19.12.2018 / Communiqués / /

Staatsangestellte bewilligen sich selbst Lohnerhöhungen – CVP agiert naiv

Heute fand im Grossen Rat die Debatte zum Budget 2019 statt. Die bürgerlichen Parteien hatten im Vorfeld der Debatte bereits im Februar einen vorgezogenen Budgetpostulat eingereicht und gefordert, dass das zweckgebundene Betriebsergebnis auf den Stand des Budgets 2018 begrenzt wird. Nach Annahme des Postulats hat aber die Regierung fragliche Sparmaßnahmen, präsentiert. Gleichzeitig beschloss der Regierungsrat eine eigentliche Lohnerhöhung für Staatsangestellte von etwa 10.3 Mio. Diese Lohnerhöhung wurde leider heute im Grossen Rat, auch wegen dem Abstimmungsverhalten der CVP-Fraktion, angenommen. Diese Anpassung am Teuerungsausgleich ist vermessen, da die negative Teuerung von den letzten Jahren noch gar nicht ausgeglichen wurde.
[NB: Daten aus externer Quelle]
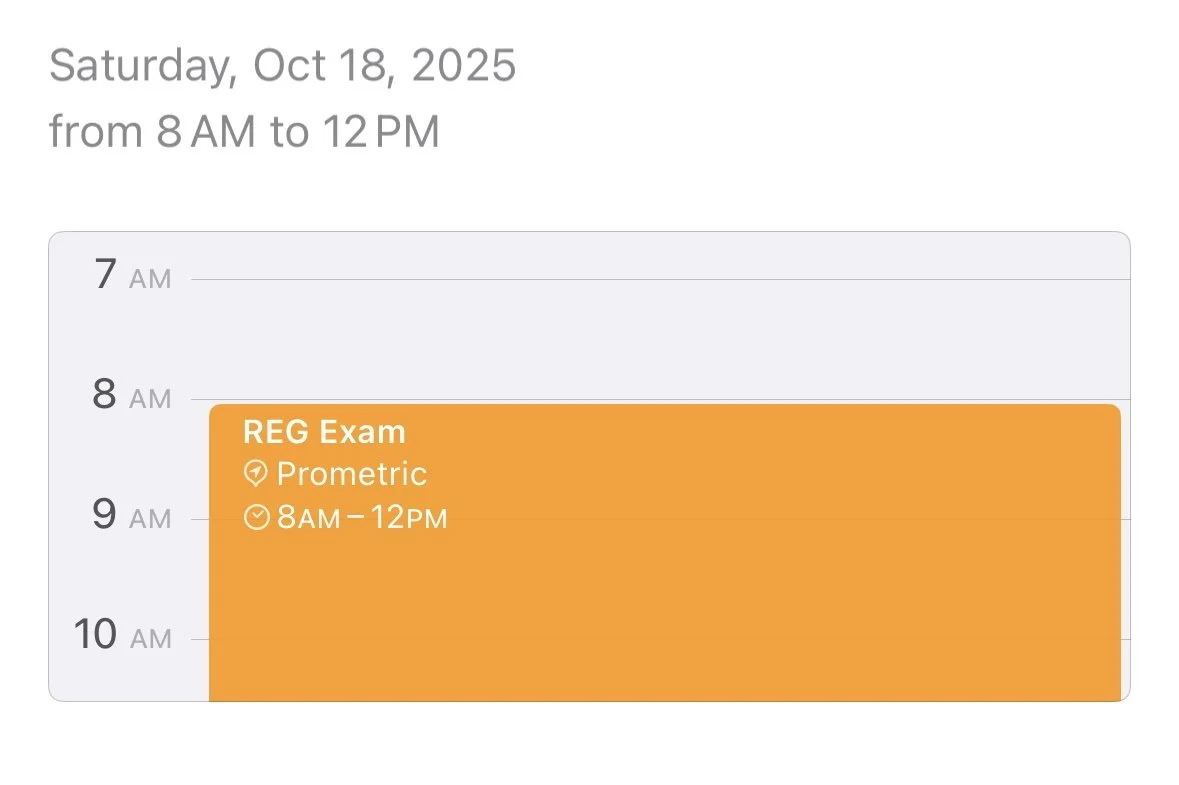Click the location pin icon beside Prometric

(256, 473)
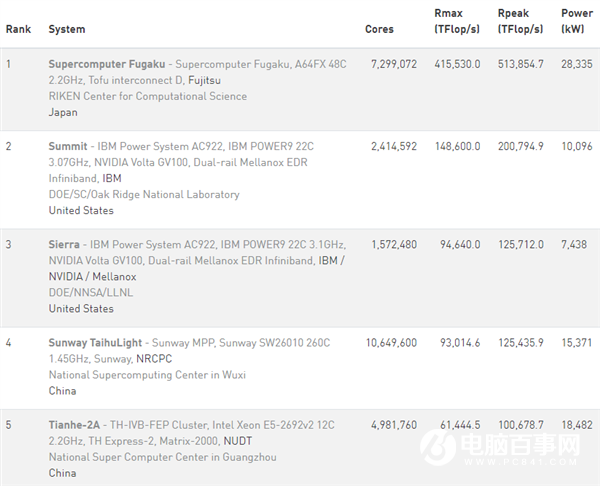The image size is (600, 486).
Task: Click the System column header
Action: (67, 29)
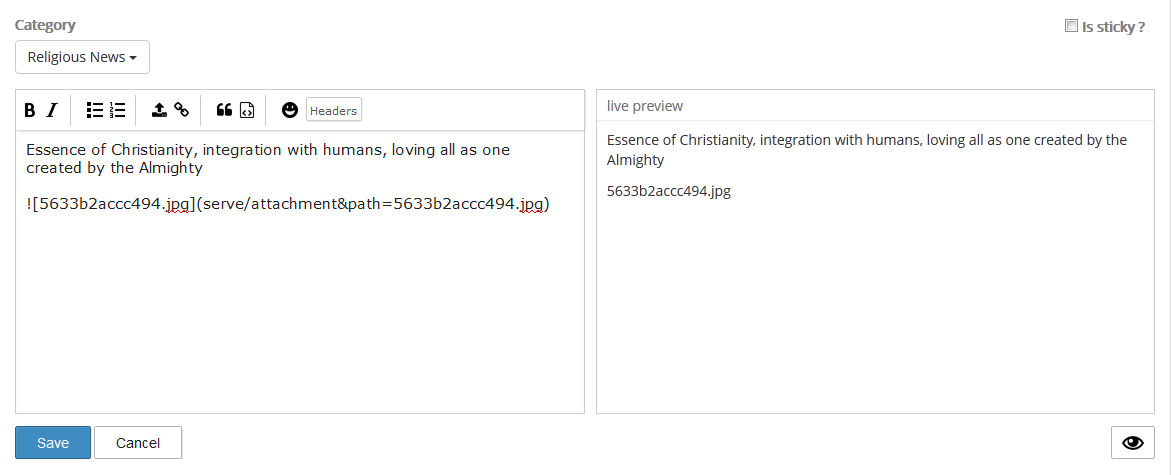Click 5633b2accc494.jpg in live preview
Image resolution: width=1171 pixels, height=475 pixels.
tap(668, 190)
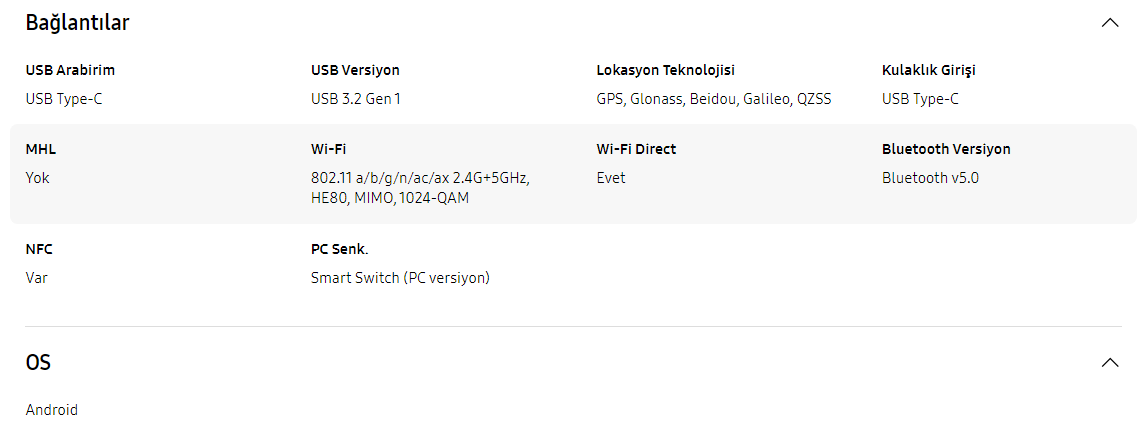1146x432 pixels.
Task: Click the OS section heading
Action: click(38, 362)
Die Grossräte der CVP, die beim Kanton arbeiten und damit direkt von der Abstimmung betroffen waren, haben sich der Stimme enthalten. Dieses Vorgehen ist an sich vorbildlich. Problematisch hingegen ist das Verhalten der Staatsangestellten auf linker Seite, die sich selbst die Lohnerhöhung bewilligten. Da das unsensible und nach Geschäftsordnung durchaus heikle Vorgehen der linken Fraktionen im Voraus bekannt war, ist die JCVP der Meinung, dass auch die CVP-Grossräte hätten mitstimmen sollen. So bleibt eine verlorene Abstimmung aufgrund des naiven Verhaltens der CVP-Fraktion.